Danny started the hard way as Bob outlines. But as the Collins and Leahy success story unfolded the dynamism and unlimited ambitions reached into many fields. Some years ago I attended a meeting in Danny’s office where Danny and a principal of Griffith-Salway (Accountants) measured off what they might bring to a joint timber enterprise. The size and scope of the Collins-and-Leahy-plus-Steamships businesses were breathtaking. Collins and Leahy were employing over 12 000 Papua New Guineans in retail businesses alone. They had the second largest trucking fleet in the country, an airline with over thirty heavy lift helicopters plus some fixed wing aircraft, most of the coastal shipping fleet and key stevedoring operations. They also owned hotels and cattle and coffee interests.

The great story behind all this was the pro-Papua New Guinea nationalism which became a feature of Danny’s life. Thirty years ago I doubt whether Meg Taylor and other outstanding Papua New Guineans would have viewed ‘Collins and Leahy’ with the goodwill they have come to. It was a frontier organisation in a rough and sometimes lawless world. It presented a tough, hard and impregnable face to the world and got on with making money and growing. Yet inside there was always integrity and fairness.

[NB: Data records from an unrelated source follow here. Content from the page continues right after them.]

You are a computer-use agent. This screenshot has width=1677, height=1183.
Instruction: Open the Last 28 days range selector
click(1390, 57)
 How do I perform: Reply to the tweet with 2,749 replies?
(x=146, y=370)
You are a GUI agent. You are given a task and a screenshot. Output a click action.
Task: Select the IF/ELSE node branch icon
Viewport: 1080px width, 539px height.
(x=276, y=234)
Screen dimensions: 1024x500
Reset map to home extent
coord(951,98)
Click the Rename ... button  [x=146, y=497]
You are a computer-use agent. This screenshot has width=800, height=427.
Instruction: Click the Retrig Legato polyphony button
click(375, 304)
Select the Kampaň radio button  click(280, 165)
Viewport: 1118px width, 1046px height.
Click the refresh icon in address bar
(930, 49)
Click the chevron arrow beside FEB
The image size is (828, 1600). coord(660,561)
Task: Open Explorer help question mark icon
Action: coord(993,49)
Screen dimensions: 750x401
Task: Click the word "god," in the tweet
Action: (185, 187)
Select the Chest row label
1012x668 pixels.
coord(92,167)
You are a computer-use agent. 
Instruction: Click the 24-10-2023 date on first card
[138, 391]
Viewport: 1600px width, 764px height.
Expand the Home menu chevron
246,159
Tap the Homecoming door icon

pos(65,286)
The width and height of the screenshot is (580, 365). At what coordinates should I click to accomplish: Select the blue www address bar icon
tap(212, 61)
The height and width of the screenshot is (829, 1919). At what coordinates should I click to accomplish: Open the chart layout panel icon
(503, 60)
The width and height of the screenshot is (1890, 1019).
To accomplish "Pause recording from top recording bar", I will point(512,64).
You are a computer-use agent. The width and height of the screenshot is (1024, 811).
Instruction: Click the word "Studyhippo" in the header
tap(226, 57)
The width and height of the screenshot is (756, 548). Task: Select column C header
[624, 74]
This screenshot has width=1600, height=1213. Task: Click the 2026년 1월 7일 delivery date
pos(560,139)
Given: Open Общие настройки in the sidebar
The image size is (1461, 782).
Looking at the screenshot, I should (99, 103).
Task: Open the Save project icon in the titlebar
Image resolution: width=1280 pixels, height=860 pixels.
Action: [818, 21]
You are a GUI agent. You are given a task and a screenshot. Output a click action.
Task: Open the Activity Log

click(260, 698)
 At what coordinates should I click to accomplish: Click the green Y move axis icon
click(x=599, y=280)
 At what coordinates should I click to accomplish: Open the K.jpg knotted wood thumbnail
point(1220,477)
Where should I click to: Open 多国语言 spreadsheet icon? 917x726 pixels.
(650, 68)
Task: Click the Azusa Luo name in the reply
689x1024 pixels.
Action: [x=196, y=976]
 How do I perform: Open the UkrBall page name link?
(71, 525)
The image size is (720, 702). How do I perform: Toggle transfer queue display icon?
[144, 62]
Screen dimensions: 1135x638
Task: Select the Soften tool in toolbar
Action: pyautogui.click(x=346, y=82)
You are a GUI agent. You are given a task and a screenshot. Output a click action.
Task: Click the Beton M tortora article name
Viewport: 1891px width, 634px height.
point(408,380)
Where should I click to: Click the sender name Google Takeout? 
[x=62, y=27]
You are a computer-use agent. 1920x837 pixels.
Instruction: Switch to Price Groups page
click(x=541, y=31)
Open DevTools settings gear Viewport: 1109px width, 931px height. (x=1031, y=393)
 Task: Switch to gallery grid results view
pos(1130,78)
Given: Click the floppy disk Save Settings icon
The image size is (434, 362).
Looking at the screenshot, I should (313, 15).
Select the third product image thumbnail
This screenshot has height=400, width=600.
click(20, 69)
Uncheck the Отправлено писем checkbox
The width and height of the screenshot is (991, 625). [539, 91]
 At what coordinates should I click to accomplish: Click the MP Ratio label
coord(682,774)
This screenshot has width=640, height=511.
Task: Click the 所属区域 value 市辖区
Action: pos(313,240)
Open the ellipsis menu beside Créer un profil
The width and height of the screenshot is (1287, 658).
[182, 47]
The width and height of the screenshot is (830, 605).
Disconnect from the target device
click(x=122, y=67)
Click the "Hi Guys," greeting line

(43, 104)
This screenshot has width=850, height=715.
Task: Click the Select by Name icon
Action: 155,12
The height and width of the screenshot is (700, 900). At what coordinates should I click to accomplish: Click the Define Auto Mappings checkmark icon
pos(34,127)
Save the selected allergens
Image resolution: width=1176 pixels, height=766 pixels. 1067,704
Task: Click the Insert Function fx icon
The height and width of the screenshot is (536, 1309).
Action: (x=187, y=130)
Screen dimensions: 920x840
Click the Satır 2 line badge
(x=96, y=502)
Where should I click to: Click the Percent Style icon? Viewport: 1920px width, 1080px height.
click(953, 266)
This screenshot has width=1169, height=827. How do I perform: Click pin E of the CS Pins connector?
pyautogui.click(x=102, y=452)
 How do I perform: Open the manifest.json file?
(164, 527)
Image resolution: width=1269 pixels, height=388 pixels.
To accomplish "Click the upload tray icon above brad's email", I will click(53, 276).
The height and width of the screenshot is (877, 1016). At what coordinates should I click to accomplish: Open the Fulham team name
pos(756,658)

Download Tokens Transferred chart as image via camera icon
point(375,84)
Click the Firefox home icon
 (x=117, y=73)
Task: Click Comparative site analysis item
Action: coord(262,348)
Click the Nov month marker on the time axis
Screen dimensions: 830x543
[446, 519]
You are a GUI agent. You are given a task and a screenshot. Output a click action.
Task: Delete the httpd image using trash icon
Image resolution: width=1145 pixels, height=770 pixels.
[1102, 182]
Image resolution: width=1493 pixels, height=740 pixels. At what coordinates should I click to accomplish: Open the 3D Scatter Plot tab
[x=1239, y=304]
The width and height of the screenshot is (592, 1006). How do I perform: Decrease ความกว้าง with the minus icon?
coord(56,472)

Danny Leahy’s finest hour was in confronting the rioters—and there were thousands of them–pouring into Goroka in anger and bewilderment at the news of Iambaki Okuk’s death. Almost certainly Goroka would have been destroyed that day. Danny’s first move was to go to the District Office, but he got no help there. Staff were battening down and many were leaving. Danny took a loud-hailer and drove as far as he could into the town centre. He climbed onto the roof of his Landcruiser, conscious of the target he offered and the fact that many in the mob were armed. He held forth in impassioned pidgin imploring the people not to throw away the gains they had made. He spoke of their coffee and small businesses, and how Okuk had supported them. He said that Goroka was not an Australian town: it belonged to the Eastern Highlands. He used his own life story as an example of starting in the fields planting coffee, and later working in a sawmill before going into business. The mood changed and sorrow replaced anger.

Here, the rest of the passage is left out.